═════ Extracted entries ═════
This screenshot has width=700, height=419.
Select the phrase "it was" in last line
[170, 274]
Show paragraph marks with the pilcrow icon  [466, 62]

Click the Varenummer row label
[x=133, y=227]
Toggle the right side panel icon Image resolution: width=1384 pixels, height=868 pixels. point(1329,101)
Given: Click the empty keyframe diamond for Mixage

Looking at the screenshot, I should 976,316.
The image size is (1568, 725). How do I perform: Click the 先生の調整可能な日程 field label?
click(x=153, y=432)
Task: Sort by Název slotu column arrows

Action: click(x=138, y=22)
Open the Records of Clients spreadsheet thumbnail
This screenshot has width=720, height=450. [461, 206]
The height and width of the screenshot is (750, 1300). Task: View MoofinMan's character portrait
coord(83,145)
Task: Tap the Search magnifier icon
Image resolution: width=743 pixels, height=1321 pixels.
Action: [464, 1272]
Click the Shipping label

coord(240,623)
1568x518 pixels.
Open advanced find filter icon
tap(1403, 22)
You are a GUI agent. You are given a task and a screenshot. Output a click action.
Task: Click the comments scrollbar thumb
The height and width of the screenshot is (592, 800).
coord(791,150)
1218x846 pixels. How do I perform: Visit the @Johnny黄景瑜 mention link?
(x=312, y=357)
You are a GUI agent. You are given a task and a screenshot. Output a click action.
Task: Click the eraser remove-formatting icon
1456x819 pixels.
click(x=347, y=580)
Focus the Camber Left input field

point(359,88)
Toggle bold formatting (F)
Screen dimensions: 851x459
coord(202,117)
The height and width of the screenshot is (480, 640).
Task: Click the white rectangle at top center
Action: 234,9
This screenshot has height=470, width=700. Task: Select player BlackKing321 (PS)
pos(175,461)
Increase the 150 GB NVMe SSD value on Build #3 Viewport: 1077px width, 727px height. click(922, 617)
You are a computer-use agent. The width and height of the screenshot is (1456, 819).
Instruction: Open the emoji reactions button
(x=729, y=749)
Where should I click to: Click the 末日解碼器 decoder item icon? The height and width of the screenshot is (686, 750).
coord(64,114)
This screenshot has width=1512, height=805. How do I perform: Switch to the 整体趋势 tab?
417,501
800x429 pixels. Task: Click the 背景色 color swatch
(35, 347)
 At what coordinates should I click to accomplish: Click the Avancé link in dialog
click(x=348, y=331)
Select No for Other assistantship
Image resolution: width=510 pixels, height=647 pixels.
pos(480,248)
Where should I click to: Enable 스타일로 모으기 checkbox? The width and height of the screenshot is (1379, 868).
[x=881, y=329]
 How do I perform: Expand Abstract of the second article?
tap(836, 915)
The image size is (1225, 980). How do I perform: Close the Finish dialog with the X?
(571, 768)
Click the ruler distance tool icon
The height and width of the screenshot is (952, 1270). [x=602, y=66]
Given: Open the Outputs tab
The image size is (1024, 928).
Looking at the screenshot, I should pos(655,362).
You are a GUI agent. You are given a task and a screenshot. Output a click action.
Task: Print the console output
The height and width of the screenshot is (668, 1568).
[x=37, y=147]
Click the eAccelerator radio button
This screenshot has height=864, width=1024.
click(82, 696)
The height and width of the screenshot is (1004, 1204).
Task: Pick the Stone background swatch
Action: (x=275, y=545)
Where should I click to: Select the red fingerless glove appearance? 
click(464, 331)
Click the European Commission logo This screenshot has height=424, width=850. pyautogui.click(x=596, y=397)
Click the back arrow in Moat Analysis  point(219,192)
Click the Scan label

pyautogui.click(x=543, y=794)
═════
▶ **Problem to solve**
Rewrite the lines from the first one through the line containing "click(x=153, y=432)", substituting "formatting marks" for "paragraph marks" and leaving everything else unchanged.

▶ **The completed task**
This screenshot has width=700, height=419.
Select the phrase "it was" in last line
[170, 274]
Show formatting marks with the pilcrow icon  [466, 62]

Click the Varenummer row label
[x=133, y=227]
Toggle the right side panel icon Image resolution: width=1384 pixels, height=868 pixels. point(1329,101)
Given: Click the empty keyframe diamond for Mixage

Looking at the screenshot, I should 976,316.
The image size is (1568, 725). How do I perform: Click the 先生の調整可能な日程 field label?
click(x=153, y=432)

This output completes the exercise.